Features of Cardiac Allograft Coronary Endothelial Dysfunction

The aim of the study was to evaluate the features and mechanism of cardiac allograft coronary endothelial dysfunction. Coronary blood flow and epicardial coronary artery diameter response to intracoronary acetylcholine and NG-monomethyl-l-arginine were assessed in 19 cyclosporine-treated heart transplant recipients with normal coronary angiograms (3.8 ± 2.3 years after transplantation) and compared with 19 age-, gender-, and cardiovascular risk factor–matched nontransplantation control patients with normal coronary angiograms. Heart transplant recipients had more epicardial vasoconstriction in response to intracoronary acetylcholine (mean −16 ± 19% [SD] vs 4 ± 10%; p = 0.036). Microvascular endothelial function was similar between groups. Coronary flow reserve in response to adenosine was higher in the transplant group (3.6 ± 0.8 vs 3.1 ± 0.7; p = 0.04).
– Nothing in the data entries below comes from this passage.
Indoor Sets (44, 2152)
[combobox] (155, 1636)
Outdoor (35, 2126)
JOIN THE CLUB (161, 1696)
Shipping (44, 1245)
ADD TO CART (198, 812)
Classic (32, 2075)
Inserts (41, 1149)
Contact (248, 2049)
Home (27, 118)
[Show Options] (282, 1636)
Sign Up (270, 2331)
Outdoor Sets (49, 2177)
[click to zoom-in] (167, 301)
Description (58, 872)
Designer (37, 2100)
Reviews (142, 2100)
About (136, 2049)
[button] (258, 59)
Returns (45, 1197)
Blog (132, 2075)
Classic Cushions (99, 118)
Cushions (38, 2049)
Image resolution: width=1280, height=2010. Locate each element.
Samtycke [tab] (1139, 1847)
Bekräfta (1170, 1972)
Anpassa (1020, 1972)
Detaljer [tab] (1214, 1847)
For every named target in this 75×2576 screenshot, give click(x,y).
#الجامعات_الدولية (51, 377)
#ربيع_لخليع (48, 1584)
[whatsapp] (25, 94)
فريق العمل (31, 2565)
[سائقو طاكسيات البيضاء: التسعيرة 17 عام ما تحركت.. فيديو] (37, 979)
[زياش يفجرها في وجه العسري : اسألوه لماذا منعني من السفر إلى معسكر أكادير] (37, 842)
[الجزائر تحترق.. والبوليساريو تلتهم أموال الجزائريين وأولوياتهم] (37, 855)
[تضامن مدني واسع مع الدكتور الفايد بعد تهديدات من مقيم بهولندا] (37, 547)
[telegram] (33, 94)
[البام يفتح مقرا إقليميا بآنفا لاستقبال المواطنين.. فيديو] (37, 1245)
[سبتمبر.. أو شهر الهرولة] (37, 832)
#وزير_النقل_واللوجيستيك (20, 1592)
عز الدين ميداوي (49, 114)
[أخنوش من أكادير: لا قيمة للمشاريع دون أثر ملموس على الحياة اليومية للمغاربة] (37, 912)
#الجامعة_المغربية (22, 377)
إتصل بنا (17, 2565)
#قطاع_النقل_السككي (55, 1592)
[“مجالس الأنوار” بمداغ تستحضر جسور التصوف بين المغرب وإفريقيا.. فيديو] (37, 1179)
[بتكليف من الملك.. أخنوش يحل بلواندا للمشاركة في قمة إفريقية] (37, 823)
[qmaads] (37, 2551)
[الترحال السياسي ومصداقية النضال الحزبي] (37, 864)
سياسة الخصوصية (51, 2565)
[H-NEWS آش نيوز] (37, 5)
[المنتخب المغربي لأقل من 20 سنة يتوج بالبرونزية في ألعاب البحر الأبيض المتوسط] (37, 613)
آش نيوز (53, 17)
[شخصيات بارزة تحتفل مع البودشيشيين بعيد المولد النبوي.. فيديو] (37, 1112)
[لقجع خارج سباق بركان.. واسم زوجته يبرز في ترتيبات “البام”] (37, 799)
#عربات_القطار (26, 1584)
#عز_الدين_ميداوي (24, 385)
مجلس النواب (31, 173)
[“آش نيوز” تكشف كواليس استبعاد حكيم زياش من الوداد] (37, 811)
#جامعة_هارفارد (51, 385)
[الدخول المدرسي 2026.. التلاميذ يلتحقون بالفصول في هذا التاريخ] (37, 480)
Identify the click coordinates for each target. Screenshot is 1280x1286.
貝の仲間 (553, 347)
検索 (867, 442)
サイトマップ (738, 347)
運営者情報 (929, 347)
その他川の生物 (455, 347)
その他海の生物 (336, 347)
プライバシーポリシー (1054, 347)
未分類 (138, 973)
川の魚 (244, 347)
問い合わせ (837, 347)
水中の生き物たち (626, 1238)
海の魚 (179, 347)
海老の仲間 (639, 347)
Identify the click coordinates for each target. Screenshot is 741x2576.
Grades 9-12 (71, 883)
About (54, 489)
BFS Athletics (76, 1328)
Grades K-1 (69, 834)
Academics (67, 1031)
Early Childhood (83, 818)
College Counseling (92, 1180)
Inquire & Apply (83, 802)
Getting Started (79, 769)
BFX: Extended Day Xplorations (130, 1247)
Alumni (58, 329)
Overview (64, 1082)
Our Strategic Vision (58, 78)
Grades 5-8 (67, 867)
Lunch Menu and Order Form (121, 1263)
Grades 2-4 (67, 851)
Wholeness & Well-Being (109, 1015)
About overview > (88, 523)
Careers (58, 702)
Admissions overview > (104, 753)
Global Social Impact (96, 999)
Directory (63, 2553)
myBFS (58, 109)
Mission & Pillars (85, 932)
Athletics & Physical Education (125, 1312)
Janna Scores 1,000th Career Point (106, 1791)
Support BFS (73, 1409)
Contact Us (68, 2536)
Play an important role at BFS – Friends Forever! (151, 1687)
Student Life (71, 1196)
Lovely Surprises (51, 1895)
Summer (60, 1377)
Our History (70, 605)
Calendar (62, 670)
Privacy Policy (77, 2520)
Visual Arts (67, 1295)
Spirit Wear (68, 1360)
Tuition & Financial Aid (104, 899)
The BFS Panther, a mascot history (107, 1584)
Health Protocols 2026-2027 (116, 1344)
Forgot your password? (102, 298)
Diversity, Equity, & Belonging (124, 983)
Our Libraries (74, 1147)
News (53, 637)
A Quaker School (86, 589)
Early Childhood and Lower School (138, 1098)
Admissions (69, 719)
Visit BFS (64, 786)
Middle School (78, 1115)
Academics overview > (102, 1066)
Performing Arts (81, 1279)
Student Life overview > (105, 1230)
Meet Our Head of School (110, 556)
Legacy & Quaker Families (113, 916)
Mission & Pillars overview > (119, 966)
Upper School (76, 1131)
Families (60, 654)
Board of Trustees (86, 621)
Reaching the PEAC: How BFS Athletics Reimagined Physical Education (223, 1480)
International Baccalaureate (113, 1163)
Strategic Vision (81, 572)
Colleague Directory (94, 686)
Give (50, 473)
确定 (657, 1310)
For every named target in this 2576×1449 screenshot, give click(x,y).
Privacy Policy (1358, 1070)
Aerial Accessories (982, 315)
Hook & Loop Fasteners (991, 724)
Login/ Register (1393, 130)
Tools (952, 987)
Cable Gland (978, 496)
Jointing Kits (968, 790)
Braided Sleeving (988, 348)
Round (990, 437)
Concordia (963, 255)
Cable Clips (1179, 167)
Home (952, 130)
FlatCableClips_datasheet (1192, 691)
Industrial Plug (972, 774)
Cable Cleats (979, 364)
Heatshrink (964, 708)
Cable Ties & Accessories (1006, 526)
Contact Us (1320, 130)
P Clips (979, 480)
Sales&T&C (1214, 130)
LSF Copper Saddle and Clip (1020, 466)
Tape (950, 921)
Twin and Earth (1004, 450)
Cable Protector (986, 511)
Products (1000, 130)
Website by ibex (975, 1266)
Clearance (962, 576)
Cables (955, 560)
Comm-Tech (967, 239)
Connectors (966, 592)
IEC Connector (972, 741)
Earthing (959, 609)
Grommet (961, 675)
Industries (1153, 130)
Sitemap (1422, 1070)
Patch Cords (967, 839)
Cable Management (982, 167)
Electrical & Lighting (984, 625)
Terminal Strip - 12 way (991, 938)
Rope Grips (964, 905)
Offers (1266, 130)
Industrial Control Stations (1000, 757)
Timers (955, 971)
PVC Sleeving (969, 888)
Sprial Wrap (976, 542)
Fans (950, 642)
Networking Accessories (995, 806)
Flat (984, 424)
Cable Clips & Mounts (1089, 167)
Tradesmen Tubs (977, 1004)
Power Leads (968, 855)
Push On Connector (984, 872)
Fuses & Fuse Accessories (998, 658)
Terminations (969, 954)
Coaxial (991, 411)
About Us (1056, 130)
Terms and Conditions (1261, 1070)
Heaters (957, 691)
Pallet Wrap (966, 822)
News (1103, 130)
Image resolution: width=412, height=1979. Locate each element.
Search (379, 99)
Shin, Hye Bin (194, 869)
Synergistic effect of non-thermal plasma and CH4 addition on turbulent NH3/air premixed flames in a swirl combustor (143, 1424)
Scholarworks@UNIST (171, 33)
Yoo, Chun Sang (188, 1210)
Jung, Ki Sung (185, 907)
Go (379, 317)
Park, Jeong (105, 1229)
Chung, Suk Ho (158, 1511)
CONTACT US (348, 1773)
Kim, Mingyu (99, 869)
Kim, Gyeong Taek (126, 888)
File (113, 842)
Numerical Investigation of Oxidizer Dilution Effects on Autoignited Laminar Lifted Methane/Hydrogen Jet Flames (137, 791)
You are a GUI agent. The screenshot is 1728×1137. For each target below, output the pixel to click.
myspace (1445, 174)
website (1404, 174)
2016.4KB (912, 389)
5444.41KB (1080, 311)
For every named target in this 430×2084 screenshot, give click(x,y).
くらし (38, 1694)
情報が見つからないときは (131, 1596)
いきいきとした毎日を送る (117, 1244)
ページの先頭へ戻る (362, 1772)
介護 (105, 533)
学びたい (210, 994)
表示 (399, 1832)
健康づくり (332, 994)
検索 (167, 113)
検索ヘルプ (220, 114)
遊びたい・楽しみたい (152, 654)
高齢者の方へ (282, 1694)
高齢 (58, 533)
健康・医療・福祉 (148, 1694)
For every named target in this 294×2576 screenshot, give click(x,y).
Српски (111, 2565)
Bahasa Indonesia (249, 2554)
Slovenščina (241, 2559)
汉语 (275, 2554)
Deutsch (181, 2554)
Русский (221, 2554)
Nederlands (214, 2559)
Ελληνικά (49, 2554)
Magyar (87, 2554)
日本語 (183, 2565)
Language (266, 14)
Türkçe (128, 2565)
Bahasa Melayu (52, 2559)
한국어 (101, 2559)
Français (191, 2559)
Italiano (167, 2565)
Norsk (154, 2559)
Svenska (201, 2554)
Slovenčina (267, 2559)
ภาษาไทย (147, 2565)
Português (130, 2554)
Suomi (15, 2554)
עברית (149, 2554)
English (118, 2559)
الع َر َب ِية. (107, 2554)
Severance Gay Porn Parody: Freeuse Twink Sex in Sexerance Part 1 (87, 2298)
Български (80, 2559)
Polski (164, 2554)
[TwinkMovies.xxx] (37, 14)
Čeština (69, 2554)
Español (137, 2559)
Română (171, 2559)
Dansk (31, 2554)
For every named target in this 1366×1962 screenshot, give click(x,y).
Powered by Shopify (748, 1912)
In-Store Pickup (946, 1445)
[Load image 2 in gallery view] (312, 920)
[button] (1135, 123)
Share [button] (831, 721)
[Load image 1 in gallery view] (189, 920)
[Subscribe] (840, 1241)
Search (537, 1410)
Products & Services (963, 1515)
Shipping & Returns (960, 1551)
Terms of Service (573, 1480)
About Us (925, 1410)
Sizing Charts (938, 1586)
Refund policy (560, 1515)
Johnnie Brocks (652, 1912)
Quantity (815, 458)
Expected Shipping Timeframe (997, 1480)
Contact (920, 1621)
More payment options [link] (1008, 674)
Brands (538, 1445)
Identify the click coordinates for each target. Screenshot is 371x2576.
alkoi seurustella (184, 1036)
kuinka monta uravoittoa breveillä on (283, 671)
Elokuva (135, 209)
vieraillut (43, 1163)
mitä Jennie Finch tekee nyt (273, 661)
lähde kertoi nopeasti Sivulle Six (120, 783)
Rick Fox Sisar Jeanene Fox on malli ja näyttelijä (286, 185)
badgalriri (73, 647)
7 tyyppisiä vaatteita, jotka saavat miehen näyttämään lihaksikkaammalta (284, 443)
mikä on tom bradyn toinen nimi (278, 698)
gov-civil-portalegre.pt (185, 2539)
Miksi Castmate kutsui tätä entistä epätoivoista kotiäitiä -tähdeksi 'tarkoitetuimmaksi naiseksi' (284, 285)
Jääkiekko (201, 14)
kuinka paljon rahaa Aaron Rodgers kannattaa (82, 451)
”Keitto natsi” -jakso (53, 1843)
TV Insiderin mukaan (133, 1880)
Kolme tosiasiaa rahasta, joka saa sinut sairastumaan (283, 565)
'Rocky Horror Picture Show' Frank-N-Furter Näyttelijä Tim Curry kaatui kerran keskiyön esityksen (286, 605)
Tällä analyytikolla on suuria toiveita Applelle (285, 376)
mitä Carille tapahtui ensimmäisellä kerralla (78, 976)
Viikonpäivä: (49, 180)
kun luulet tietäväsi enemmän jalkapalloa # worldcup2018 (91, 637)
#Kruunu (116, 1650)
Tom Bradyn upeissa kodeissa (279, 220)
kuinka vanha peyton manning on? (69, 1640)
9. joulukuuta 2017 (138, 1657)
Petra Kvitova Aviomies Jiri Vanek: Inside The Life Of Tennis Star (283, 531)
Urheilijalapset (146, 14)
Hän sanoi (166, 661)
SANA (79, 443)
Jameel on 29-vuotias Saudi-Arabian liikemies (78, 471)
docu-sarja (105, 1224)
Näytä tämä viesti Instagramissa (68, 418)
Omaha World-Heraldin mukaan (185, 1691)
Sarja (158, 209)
The effect of NG-monomethyl-l-arginine (64 μmol/min) on coronary blood flow (−16 ± 21% vs −37 ± 19%; p = 0.018), coronary artery diameter (−10 ± 13% vs −21 ± 11%; p = 0.04), and coronary vascular resistance (34 ± 40% vs 73 ± 63%; p = 0.047) was significantly attenuated in the transplant group compared with controls. In conclusion, cardiac allograft epicardial coronary endothelial function was abnormal and may be related to an impaired endogenous NO synthetase pathway and reduced endothelial nitric oxide production in transplant recipients.